Testing isolation requires a pod that attempts to connect to a target that should be blocked. The kubectl run command can launch a temporary pod to verify connectivity.

To test ingress isolation, run a pod in tenant-b and attempt to connect to a service in tenant-a.

kubectl run test-pod --image=busybox --rm -it --namespace=tenant-b -- sh

Inside the pod, attempt to curl the service in tenant-a.

wget -q --spider http://tenant-a-service:8080

If the NetworkPolicy is enforced, the connection will time out or be refused. If the connection succeeds, the policy is not enforced. This test must be run from a pod outside the target namespace.

To test egress isolation, run a pod in tenant-a and attempt to connect to an external IP.

kubectl run test-pod --image=busybox --rm -it --namespace=tenant-a -- sh

Inside the pod, attempt to curl an external service.

wget -q --spider http://8.8.8.8

If the egress policy is enforced, the connection will time out. If the policy allows only specific egress, the external IP should fail.

Failure modes

The most common failure mode is DNS resolution breaking after applying default-deny egress. The kube-dns service is in kube-system, which is outside the tenant namespace. A policy that denies egress without allowing kube-system will cause every pod in the tenant to fail to resolve service names. This manifests as CNAME lookup failures in application logs. The fix is to add the allow-dns policy shown above.

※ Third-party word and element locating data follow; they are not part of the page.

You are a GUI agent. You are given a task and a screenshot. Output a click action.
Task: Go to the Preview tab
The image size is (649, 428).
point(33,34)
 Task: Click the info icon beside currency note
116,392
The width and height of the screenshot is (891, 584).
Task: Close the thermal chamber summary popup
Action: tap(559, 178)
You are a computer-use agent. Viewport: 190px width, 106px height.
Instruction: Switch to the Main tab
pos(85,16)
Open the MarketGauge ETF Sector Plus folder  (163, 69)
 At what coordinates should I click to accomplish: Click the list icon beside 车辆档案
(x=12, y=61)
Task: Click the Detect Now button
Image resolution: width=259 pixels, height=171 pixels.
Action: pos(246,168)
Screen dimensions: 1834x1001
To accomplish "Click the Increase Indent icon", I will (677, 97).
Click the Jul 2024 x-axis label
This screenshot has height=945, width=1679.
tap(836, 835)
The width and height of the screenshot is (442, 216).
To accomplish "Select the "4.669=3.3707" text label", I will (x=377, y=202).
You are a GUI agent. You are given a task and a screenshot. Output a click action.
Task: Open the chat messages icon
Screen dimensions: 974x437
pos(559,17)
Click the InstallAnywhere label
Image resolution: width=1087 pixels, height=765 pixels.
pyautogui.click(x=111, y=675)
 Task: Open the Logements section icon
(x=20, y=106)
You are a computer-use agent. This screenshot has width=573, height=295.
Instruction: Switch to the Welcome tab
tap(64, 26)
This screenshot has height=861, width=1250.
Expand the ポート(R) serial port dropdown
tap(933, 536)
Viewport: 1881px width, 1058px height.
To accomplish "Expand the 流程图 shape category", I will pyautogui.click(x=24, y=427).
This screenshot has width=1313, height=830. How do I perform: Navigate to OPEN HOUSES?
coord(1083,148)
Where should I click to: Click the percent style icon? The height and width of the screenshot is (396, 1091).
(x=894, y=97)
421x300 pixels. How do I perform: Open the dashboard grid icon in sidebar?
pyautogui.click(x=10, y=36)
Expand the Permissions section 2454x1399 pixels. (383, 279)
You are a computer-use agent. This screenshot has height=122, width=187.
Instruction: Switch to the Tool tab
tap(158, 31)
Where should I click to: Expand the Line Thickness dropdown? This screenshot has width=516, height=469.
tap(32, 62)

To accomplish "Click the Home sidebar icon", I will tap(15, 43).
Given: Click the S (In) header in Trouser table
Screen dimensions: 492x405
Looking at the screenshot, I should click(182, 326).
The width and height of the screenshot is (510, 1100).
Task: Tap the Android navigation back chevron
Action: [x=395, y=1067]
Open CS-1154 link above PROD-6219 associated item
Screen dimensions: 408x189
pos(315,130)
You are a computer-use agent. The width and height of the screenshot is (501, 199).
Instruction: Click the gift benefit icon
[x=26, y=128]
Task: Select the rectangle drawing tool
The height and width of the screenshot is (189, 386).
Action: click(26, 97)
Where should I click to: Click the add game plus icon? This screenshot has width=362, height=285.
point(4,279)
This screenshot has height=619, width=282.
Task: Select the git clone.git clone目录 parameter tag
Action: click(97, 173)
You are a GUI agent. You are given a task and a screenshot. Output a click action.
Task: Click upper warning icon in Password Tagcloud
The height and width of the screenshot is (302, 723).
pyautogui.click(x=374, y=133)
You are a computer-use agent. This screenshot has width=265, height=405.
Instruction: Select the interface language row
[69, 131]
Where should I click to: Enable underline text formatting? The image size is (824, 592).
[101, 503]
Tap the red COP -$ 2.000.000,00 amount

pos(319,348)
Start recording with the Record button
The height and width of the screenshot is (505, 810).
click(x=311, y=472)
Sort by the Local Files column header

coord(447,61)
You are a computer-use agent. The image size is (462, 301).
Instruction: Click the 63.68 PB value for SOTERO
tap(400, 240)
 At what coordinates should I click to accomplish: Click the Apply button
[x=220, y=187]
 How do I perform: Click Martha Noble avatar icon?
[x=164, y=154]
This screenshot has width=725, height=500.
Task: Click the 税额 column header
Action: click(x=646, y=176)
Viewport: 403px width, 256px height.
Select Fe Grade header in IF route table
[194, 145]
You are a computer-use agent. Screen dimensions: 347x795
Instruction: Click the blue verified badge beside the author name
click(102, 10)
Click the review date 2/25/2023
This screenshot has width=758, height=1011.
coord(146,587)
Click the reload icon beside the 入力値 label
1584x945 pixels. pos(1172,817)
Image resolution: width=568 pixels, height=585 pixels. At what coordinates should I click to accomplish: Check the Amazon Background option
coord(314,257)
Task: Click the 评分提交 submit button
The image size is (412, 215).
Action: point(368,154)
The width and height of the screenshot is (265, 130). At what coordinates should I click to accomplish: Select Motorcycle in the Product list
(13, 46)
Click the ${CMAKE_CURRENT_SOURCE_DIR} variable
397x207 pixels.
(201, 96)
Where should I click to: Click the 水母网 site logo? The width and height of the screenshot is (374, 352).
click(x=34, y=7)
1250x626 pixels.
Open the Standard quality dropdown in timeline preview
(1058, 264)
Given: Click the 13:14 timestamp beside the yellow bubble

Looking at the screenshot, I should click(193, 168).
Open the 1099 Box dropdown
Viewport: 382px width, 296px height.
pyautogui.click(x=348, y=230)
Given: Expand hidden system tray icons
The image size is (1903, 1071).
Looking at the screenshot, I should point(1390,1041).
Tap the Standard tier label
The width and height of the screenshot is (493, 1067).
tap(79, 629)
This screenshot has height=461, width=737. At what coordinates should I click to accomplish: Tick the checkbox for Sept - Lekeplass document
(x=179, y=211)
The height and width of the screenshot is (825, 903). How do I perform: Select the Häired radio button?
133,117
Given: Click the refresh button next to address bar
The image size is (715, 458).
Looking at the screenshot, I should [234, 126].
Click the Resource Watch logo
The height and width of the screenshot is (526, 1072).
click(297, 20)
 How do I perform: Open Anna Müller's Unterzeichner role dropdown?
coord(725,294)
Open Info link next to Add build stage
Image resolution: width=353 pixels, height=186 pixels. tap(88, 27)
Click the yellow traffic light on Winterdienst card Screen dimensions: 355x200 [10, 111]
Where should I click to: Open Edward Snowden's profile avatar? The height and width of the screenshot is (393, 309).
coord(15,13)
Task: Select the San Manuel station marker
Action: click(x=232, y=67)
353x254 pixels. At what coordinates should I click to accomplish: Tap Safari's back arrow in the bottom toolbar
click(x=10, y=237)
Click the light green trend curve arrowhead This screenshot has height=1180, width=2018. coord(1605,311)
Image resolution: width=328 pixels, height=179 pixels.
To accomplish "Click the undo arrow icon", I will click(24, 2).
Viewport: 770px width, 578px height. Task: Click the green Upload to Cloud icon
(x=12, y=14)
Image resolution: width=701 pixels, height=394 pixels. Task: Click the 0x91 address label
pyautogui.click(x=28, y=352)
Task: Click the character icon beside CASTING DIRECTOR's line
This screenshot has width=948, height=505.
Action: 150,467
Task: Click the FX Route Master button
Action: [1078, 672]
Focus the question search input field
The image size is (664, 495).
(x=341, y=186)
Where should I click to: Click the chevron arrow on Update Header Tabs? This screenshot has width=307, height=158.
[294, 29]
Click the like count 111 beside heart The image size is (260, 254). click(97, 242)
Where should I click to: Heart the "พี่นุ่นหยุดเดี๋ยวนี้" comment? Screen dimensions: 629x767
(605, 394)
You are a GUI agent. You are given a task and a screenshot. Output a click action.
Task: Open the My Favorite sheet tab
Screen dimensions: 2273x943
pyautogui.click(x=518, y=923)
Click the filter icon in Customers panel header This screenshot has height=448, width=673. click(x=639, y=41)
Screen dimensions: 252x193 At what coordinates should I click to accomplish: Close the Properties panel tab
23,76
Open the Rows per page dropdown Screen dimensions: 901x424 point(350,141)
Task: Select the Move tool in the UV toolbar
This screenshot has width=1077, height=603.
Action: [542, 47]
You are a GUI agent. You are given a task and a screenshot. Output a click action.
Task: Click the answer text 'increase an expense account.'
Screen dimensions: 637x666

Another failure mode is assuming egress is blocked by default. Kubernetes allows all egress unless a policy explicitly denies it. A team might apply an ingress-only default-deny policy and assume they are secure. An attacker or compromised pod in the tenant namespace can still exfiltrate data to external endpoints. This is not a configuration error in the policy but a misunderstanding of the Kubernetes default state.

CNI enforcement gaps are the third failure mode. If the cluster uses a CNI that does not support NetworkPolicy, the policies will apply without error but will not block traffic. The kubectl get networkpolicy command will show the policy as active, but kubectl run tests will show connectivity. The operator must verify the CNI supports NetworkPolicy before relying on it for isolation.

Decision frame

The tradeoff is between zero-trust isolation and the operational cost of maintaining explicit allow-lists for every service.

The question the next time a tenant complains of connectivity issues is not ‘is the policy too strict.’ It is ‘did the policy allow DNS and the specific egress required for the workload.’ Default-deny egress breaks everything until the allow-list is complete. If the cluster has 20 tenants, the operational bill for maintaining 20 DNS policies and 20 egress allow-lists is high. The decision is whether to accept that cost for the security benefit of preventing lateral movement, or to rely on network segmentation at the node level instead.